On 1 February 1884 they were shipped aboard the sailing ship Lyttelton from London to Port Chalmers, NZ. By December 1884 she had been towed to Lyttelton and on 1 January 1885 she made a great impression at her first public appearance at the Lyttelton Regatta.

=== Active career ===
A shed and slipway were built for her in Baker's Bay (now Magazine Bay) below Erskine Point, but enthusiasm seems to have been short-lived; she spent most of her time out of the water to preserve her galvanised hull.

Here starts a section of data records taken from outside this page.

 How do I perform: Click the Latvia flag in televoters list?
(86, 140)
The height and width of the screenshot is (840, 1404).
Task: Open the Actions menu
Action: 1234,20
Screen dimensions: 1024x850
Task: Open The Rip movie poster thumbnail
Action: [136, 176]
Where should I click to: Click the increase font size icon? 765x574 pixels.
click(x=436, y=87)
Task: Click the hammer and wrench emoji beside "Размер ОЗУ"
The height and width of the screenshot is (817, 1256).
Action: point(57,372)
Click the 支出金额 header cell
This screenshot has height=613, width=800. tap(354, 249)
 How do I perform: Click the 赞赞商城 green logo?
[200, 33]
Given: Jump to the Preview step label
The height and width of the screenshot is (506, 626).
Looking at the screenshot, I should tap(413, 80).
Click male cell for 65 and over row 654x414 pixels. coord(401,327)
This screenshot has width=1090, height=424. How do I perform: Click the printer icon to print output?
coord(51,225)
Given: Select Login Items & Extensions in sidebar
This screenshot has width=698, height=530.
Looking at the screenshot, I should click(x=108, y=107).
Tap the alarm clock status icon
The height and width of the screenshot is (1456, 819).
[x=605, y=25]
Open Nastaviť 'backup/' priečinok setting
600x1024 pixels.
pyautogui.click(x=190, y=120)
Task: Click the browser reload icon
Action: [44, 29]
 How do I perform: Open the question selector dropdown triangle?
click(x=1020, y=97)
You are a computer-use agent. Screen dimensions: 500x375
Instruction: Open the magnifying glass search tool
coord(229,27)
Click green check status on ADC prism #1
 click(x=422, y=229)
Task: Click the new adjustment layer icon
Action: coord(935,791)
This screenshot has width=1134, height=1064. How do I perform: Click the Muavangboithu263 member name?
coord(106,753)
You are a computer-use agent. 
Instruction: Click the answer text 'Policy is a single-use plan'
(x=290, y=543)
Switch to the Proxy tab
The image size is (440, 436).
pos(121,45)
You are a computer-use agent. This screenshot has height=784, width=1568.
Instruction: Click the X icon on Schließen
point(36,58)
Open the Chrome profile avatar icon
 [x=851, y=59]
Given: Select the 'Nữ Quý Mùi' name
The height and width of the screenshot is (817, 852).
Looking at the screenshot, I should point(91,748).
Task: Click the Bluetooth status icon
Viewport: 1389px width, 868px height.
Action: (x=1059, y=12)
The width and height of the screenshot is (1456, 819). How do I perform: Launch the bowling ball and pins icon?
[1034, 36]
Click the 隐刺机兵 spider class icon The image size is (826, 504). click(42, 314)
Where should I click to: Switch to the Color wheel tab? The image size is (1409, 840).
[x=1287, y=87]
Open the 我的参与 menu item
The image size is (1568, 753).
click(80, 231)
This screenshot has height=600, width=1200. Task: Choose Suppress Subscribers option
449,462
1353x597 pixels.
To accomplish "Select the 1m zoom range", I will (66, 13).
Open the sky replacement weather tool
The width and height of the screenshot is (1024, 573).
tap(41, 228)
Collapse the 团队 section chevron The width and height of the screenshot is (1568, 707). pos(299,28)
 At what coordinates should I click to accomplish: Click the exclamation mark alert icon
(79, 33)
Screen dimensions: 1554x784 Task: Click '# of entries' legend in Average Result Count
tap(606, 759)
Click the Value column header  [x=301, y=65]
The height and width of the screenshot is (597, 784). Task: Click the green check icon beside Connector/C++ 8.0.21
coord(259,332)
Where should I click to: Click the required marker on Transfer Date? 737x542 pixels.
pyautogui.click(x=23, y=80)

In March 1886 Rear Admiral R A E Scott of Dunedin, honorary Commodore of the Naval Artillery Volunteers, arrived at Lyttelton in the course of a tour of inspection. Captain McLellan, the harbour master and commanding officer of the Lyttelton unit met him at the station and escorted him to where the torpedo boat was waiting, steamed up at Gladstone Pier. A trip was made round Ripa Island to observe the progress of the defence works and then on to Little Port Cooper. The trip was not a success; The Lyttelton Times describes the vessel's performance as "enough to make a marine engineer weep tears of gall!". Her engine was so rusty that only 12.5 kn could be got out of her. The steam engines quickly used up all supplies of fresh water and the tanks had to be refilled with salt water, the boat proceeding slowly while this was done. The Lyttelton Times writer did not blame the Volunteers for this dreary performance but rather the inability of the Government to provide a full-time engineer to service her.

=== Laid up ===
She was laid up to rust in a shed a mile from the town in an exposed and totally unsuitable position. If there was any kind of swell it was impossible to launch the boat without the certainty of it being smashed. A torpedo corps was formed at Lyttelton soon after this and trained in the use of mines and little more was heard of the torpedo launch.

The spar torpedoes were replaced with Whitehead mobile torpedoes, which could be launched from the torpedo boats by means of dropping gear amidships. However the narrow hull remained stable only if both torpedoes were dropped simultaneously. There was no question of flotilla tactics, since the four harbours were too far apart. Rather, each boat was a single shot weapon, but integrated into the overall defence plan for each harbour.

=== Disposal and neglect ===
In 1900 the Naval and the Torpedo Corps were merged with the Garrison Artillery. The torpedo boat, by then thoroughly outmoded, was neglected and not replaced. When the Government later offered the vessel for sale it was bought for almost nothing by Mark Thomas, a well-known Lyttelton steam launch proprietor. He removed many parts and dumped the hull on the Purau beach. Her engines were given to the School of Engineering at University of Canterbury. For many years the rusty remains of Defender lay on the beach at Purau. The conning tower was eventually used in a nearby paddock as a watering trough, the steel plating, funnels, and deck fittings long since removed. Her ignominious end was the result of neglect and misuse from the time of her arrival at Lyttelton. In 1909 the Mt. Herbert County Council used a traction engine to pull the hull further up the shore but the whole thing broke in two during this operation. The rusty remains littered the beach until well after the Second World War. The local Borough Council eventually bulldozed what was left into a pit.

==Preservation==

The bow and spar torpedo of Defender displayed at the Lyttelton Torpedo Boat Museum

In 1999 the remains were recovered, and now form part of the exhibition at the Lyttelton Torpedo Boat Museum. Housed in the Category 1 listed historic magazine building in Magazine Bay, the museum exhibits the remains of the hull, an engine and other artefacts.